● **Exercise prompt**: Pull out the lines from the one containing "Describe the element at coordinates (308, 344)" through the end of the records, and repeat them word for word. Leave the pictures out of your answer.

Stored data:
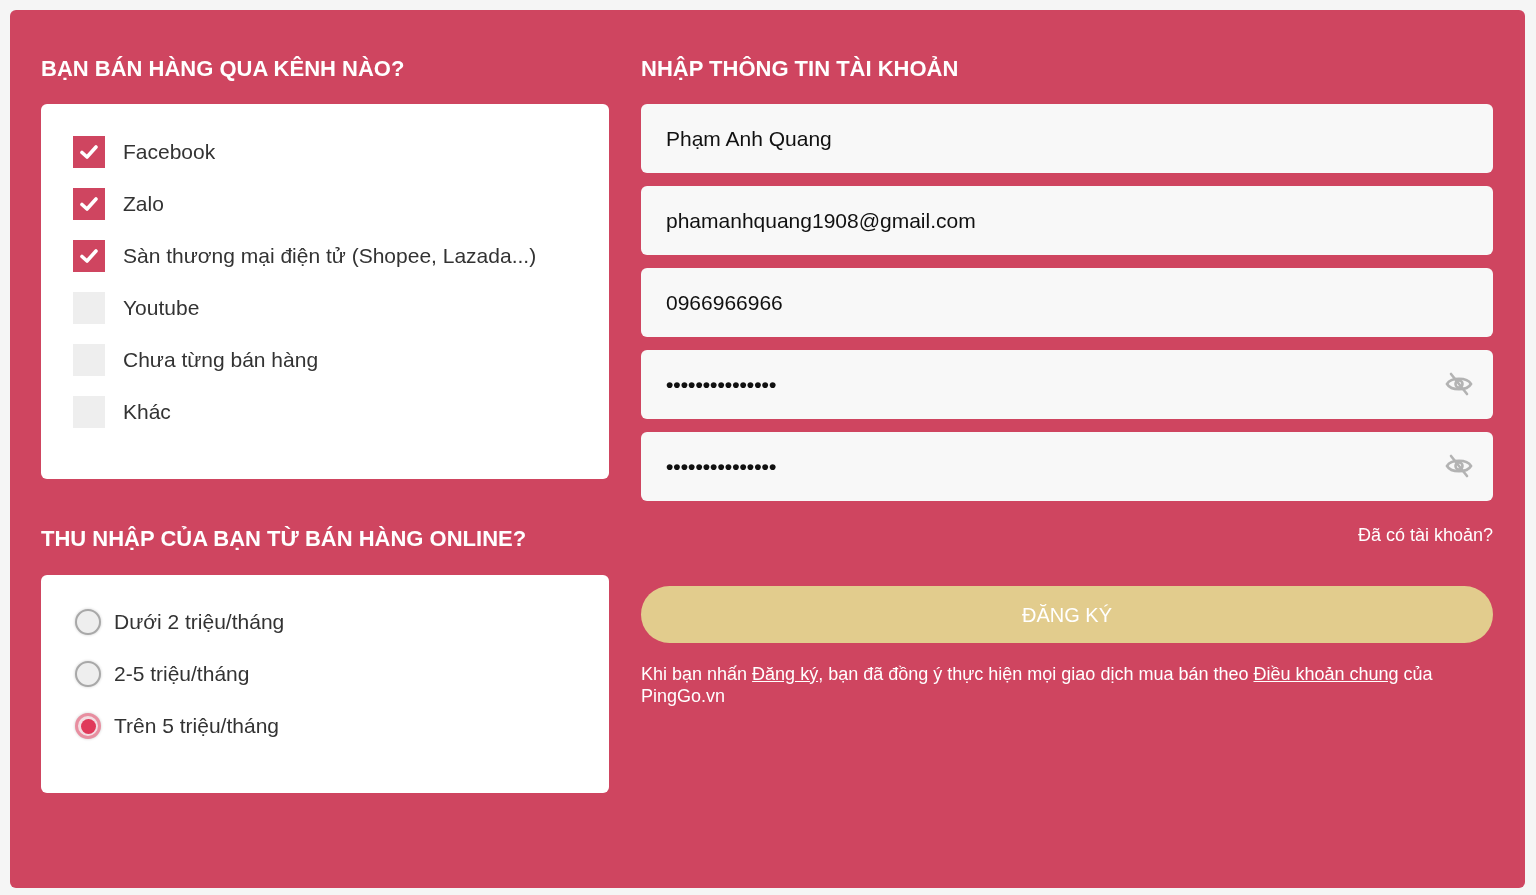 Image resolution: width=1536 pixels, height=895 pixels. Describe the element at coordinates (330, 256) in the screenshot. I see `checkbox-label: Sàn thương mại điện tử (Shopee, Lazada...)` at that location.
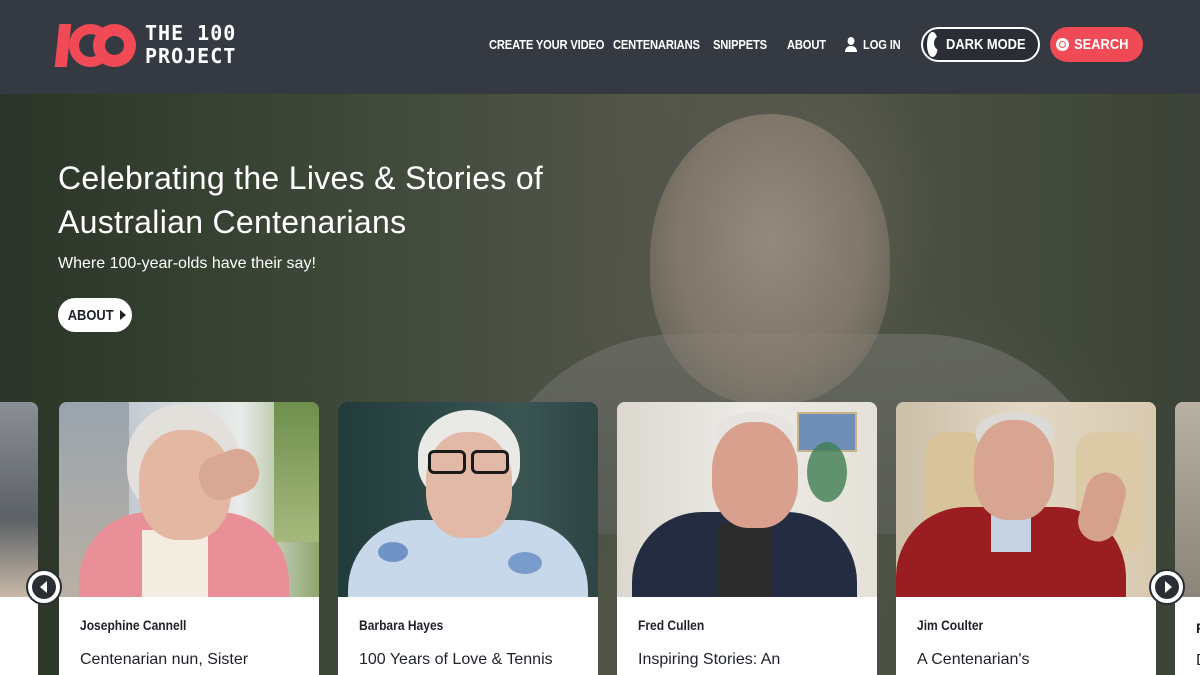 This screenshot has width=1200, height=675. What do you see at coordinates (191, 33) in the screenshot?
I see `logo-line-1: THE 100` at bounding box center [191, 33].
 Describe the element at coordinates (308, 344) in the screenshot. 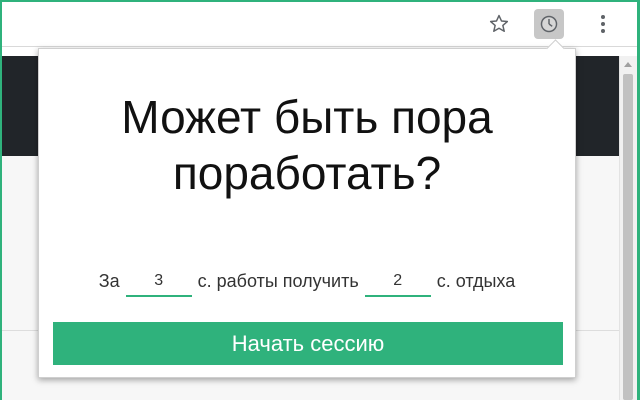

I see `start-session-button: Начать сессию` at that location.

● **Result of this task**:
 Describe the element at coordinates (308, 344) in the screenshot. 

I see `start-session-button: Начать сессию` at that location.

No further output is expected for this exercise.